11 April 2006
Peach Blossoms Part 2
Berkeley, CA
Last night John was the pinch-hitter for his fellow teacher, Rachael. Initially, I was mildly disappointed because I wanted to get a sense of what she was like, but that disappeared quickly.
As the meditation session began, John repeated the same Peach Blossom koan that he introduced last week. I realized that he did that before with the Master and Are You Awake? koan. He may not even recall that he repeated them, and for the life of me I don’t know why it could possibly matter. What does matter here was my reaction – I was pleased to revisit this koan and see how it had changed in the course of a week. Turned out to be quite a different koan!
Sitting with my breathing for a bit, I listened as John spoke of thoughts being transparent, and how – if we pay attention – we can see right through them. In a way see past them. In that moment I realized how apt those “thought bubbles” are in cartoon comic strips. I imagined my thoughts to be bubbles – popping and disappearing almost as quickly as they appear.
I noticed in those moments how much surprise there is with these bubbles. Surprise not only with the content, with the images, phrases, whatever, but also with how rapidly they disappear and reappear with brand new content bursting again almost as soon as they are formed.
From this I took some solace.
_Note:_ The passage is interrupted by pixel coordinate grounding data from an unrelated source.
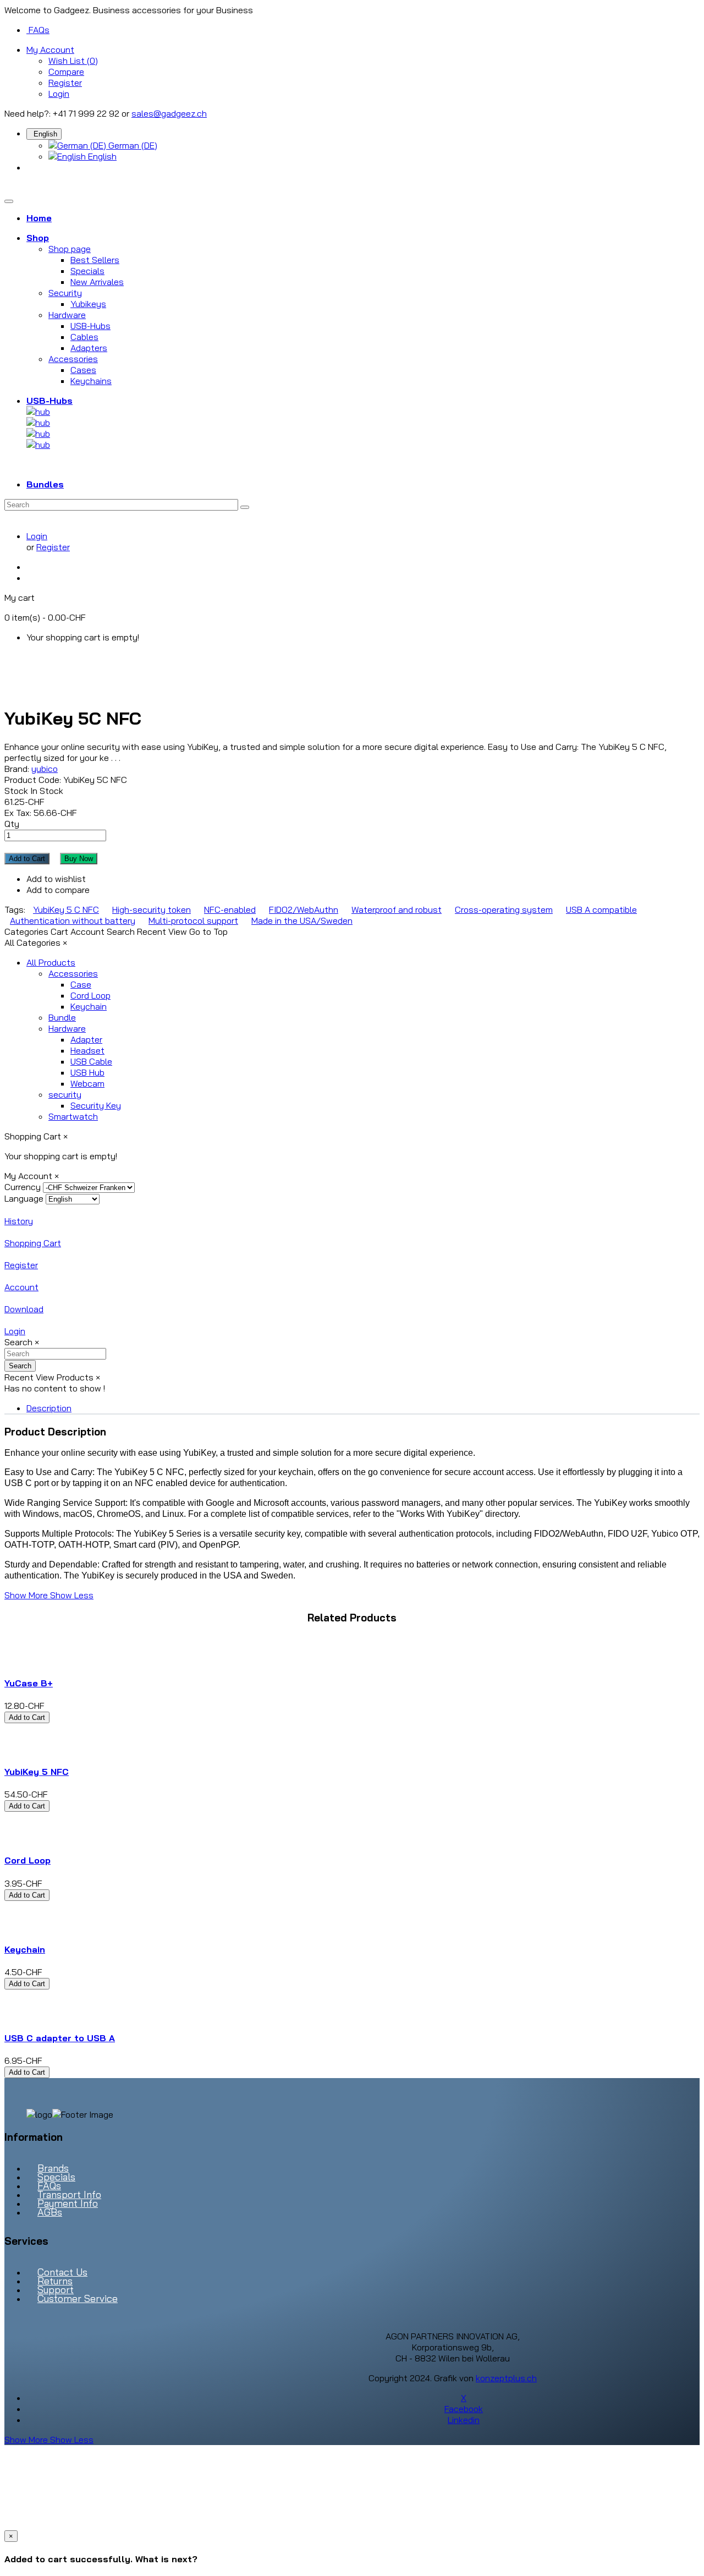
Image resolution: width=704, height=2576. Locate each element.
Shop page (69, 248)
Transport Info (69, 2194)
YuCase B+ (28, 1683)
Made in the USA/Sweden (302, 920)
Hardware (67, 314)
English (101, 156)
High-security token (151, 909)
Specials (87, 270)
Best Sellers (94, 259)
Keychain (88, 1006)
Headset (87, 1050)
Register (65, 82)
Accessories (73, 358)
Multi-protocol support (193, 920)
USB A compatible (601, 909)
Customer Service (77, 2298)
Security (65, 292)
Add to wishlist (56, 878)
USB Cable (91, 1061)
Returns (55, 2280)
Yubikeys (88, 303)
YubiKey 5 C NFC (66, 909)
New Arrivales (97, 281)
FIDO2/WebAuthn (303, 909)
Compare (66, 71)
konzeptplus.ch (506, 2377)
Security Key (95, 1105)
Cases (83, 369)
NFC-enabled (230, 909)
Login (58, 93)
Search (20, 1366)
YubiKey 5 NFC (36, 1771)
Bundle (62, 1017)
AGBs (49, 2212)
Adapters (88, 347)
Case (80, 984)
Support (55, 2289)
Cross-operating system (504, 909)
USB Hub (87, 1072)
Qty (11, 823)
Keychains (91, 380)
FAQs (39, 29)
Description (49, 1407)
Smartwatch (73, 1116)
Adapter (86, 1039)
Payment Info (67, 2203)
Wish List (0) (73, 60)
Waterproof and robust (396, 909)
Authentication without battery (72, 920)
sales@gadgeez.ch (169, 113)
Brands (53, 2168)
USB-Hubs (90, 325)
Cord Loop (90, 995)
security (64, 1094)
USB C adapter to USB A (59, 2037)
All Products (50, 962)
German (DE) (131, 145)
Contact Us (62, 2272)
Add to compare (58, 889)
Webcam (87, 1083)
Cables (84, 336)
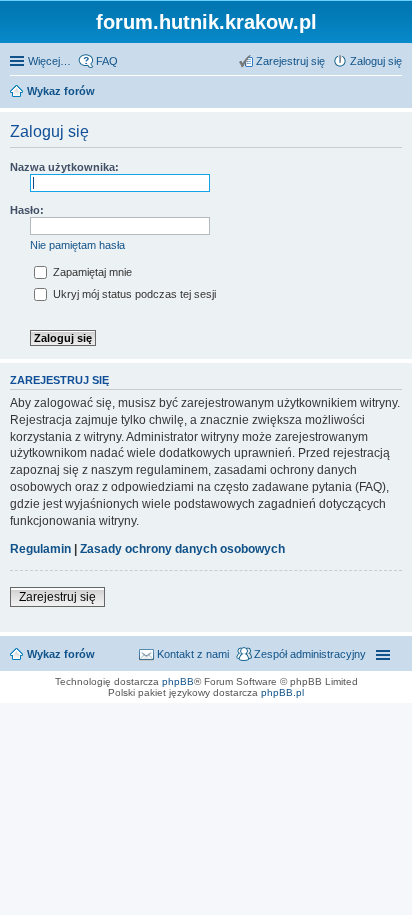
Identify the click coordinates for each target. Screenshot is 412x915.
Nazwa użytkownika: (64, 167)
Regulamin (40, 549)
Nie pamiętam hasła (77, 245)
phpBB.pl (282, 692)
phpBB (178, 681)
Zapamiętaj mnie (91, 272)
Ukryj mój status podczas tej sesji (133, 294)
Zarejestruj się (57, 597)
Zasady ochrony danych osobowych (182, 549)
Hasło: (27, 210)
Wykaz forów (61, 654)
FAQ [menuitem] (107, 61)
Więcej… (49, 61)
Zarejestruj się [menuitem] (290, 61)
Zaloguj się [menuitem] (376, 61)
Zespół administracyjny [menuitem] (310, 654)
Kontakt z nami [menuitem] (193, 654)
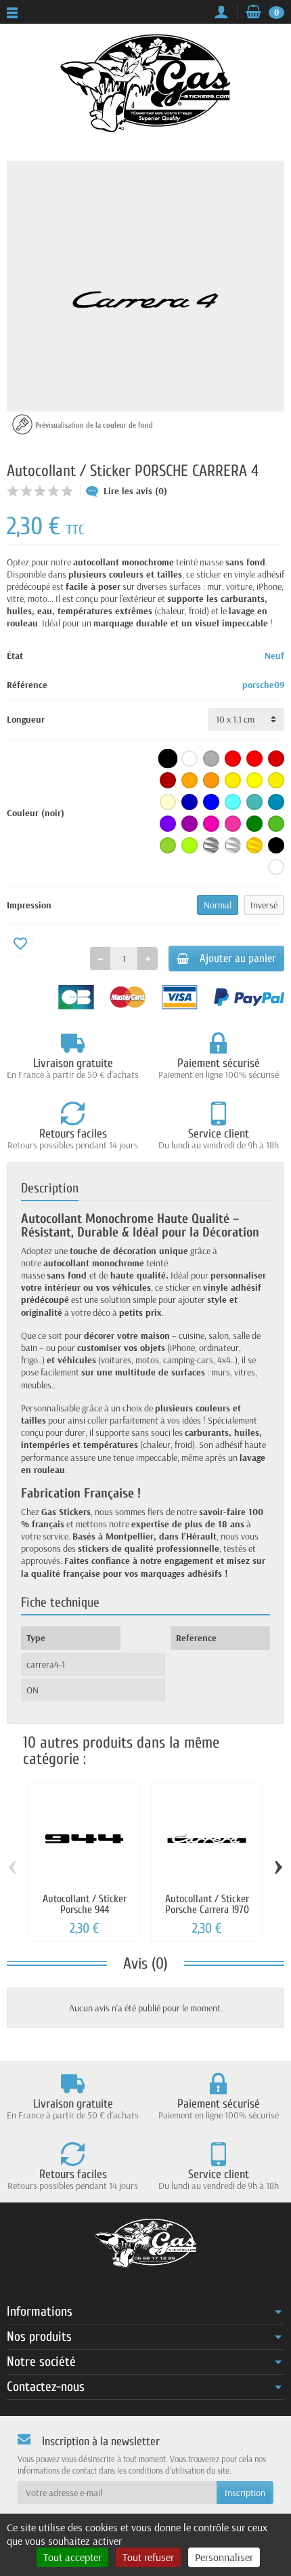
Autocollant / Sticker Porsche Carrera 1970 (207, 1904)
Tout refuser (148, 2557)
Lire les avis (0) (135, 491)
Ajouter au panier (238, 958)
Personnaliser (224, 2557)
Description (50, 1188)
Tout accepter (72, 2557)
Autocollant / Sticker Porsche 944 (85, 1904)
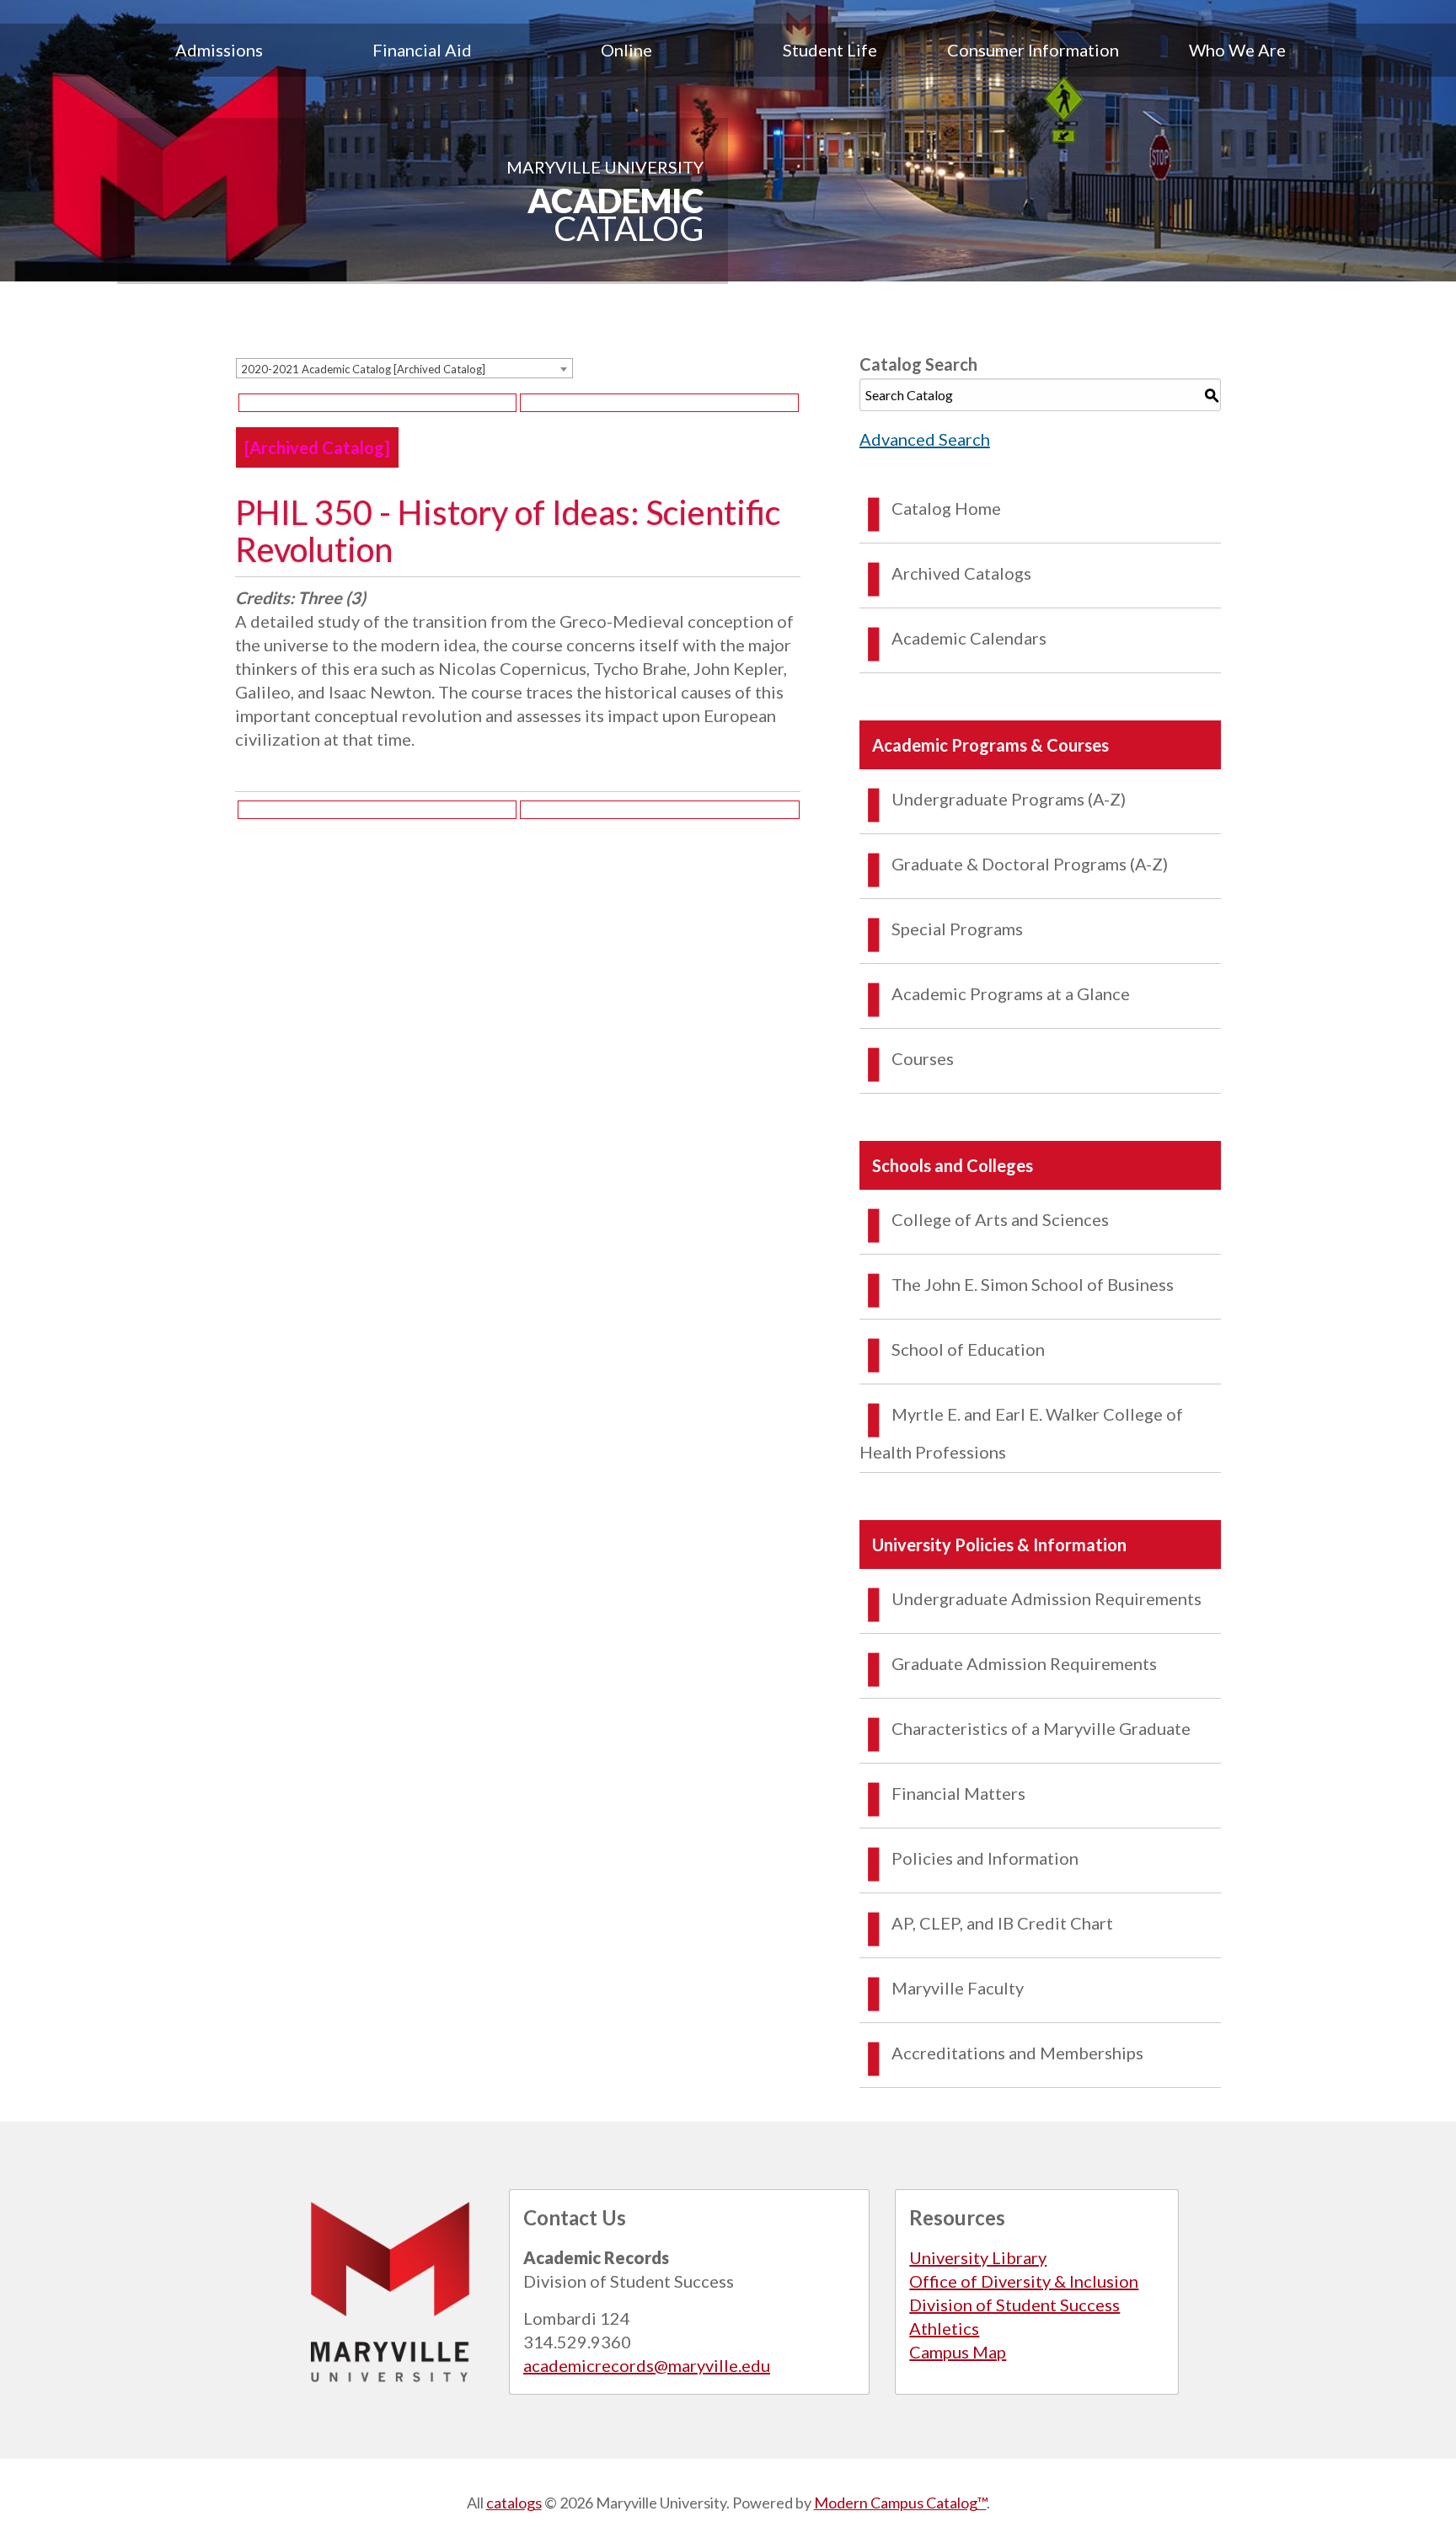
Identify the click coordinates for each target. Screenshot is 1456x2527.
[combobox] (404, 368)
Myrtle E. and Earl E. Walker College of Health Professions (1021, 1433)
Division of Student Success (1014, 2304)
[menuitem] (219, 50)
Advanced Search (924, 439)
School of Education (968, 1349)
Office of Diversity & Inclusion (1023, 2281)
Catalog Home (946, 508)
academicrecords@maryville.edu (646, 2365)
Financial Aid (422, 50)
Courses (922, 1058)
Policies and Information (985, 1858)
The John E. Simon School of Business (1032, 1284)
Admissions (219, 50)
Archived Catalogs (961, 573)
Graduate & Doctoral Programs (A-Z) (1029, 864)
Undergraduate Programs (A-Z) (1008, 799)
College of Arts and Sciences (1000, 1219)
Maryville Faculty (957, 1988)
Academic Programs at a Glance (1010, 993)
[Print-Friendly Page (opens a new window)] (377, 403)
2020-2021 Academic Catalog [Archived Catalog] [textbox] (363, 369)
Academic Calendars (968, 638)
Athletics (944, 2328)
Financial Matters (958, 1793)
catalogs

There is something about the impermanence of these thoughts that allowed me to realize again that suffering is also impermanent. A “this too shall pass” sort of thing. Paying attention to the transparency of thoughts, as John suggested, was very helpful.
And then I found myself sitting with that word “intimacy” that John introduced last week as another term for enlightenment in the old days. Slowly, without any effort on my part I found myself sitting with images of every lover I had been intimate with. I noticed how ratcheted down, how concrete “intimate” became in that moment, but I let go of judging, and just went along for the ride. One by one these women’s faces came into my awareness. Not so many lo these thirty-five years or so, I also noted as they were emerging one at a time. And each face became a peach blossom. It was quite lovely actually. It was very sweet, and had a healing quality to it.
As each face slowly, effortlessly transformed into a blossom, I noticed that each face and each blossom was also transparent. Was it a “real” face, I found myself asking. Then I realized that the answer was, yes, it is as real a face as any face. “Face” is just a thought too. And I noticed that my face is a thought, that I am a thought just as transparent. I appear and disappear. I am seen and not seen. I am remembered and forgotten.
I could feel myself moving in behind these thoughts, behind these faces. What was at first easy and very much without effort became a bit more daunting.
Suddenly, a shadowy figure of a face - almost an outline – of the face of the priest who assaulted me when I was a child came into my awareness. And I felt a strange kind of choice point. Could he become a peach blossom as well? A thought bubble that emerged said that my encounters with him were the polarity of intimacy, the deepest most shameful, most secretive shadow of intimacy. And then I realized that this shadowy form of a face was no more and no less just a thought. Like all the other faces. His face, already fairly transparent to begin with, became a peach blossom as well. It became even more transparent, and then seemed to merely dissolve.
Finally, I was left sitting with just a peach blossom. As I did, I noticed that this too was transparent; this too was just a thought. I tried to look past it. I had the sense of being taken back into peach blossom time. Before it was a blossom, it was a bud. Then in that moment I held secrets differently. I thought of a secret as nothing more than the possibility, and then the inevitability of a blossom emerging.
Afterward:
And now sitting here the morning after I am holding peach blossom time a little differently. I am holding the thought of the blossom flowering and slowly becoming a peach. I am aware of the peach ripening, of becoming sweeter and sweeter, until it falls from the tree and returns to its roots.